Las huellas del menor se pierden a orillas del Dulce. Una vecina lo vio por última vez jugando cerca de una casa deshabitada, que está a metros del agua.
Con el paso de las horas, la desesperación e angustia aumentan. Los esfuerzos policiales y familiares, por segundo día consecutivo, quedaron truncos tras la búsqueda por las aguas del río Dulce y el monte, a la altura del barrio LosTelefónicos, de la ciudad Capital.
Hasta anoche nada se sabía de Bautista Isaías Mateo Juárez, quien el 16 de junio pasado cumplió dos años. El domingo pasado, minutos antes de la una de la tarde, lo vieron por última vez cerca del curso de agua. Desde ese momento se inició un intenso “rastrillaje”, pero sin resultados positivos.

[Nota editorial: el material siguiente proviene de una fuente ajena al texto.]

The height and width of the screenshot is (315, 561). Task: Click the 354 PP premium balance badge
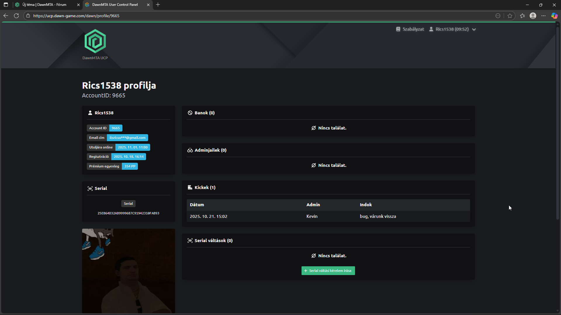click(x=129, y=166)
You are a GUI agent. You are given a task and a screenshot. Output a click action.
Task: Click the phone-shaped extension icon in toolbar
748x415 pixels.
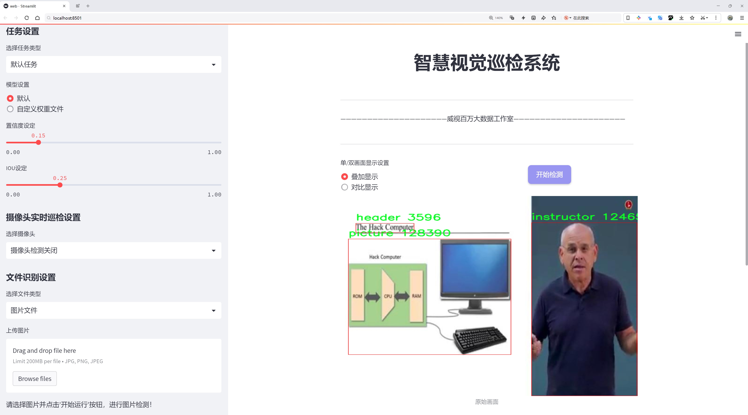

El domingo, con la caída del sol, la Policía interrumpió la búsqueda del niño, pero los familiares compraron combustible y realizaron antorchas con las que intensificaron el “rastrillaje” desde la Calle 501 sin número del citado complejo habitacional hacia el sur de la ciudad Capital. Buscaron por el monte y por el costado del río. Anduvieron durante horas por varios kilómetros, pero no encontraron ningún indicio del menor, quien reside a poco más de cien metros del Dulce.
Para los investigadores, una de las fuertes hipótesis es que cayó al río. Esto se sustenta en que una vecina lo vio por última vez jugando con la tapa de un lavarropas cerca de una casa en construcción que está a pocos metros del Dulce. Las huellas del menor se pierden cerca del borde del cauce, donde hay un barranco de unos tres metros. Los perros de la Sección Canes también llegaron hasta allí.
Personal del Grupo Especial de Rescate (GER) reiniciaron ayer el “rastrillaje” acuático por varios kilómetros en un cauce que lleva una importante correntada.
En tanto, por la orilla montuosa se desplegó una apreciable cantidad de uniformados de la Comisaría Séptima, Zona Sur, Sección Canes y Montada. Pero no encontraron nada.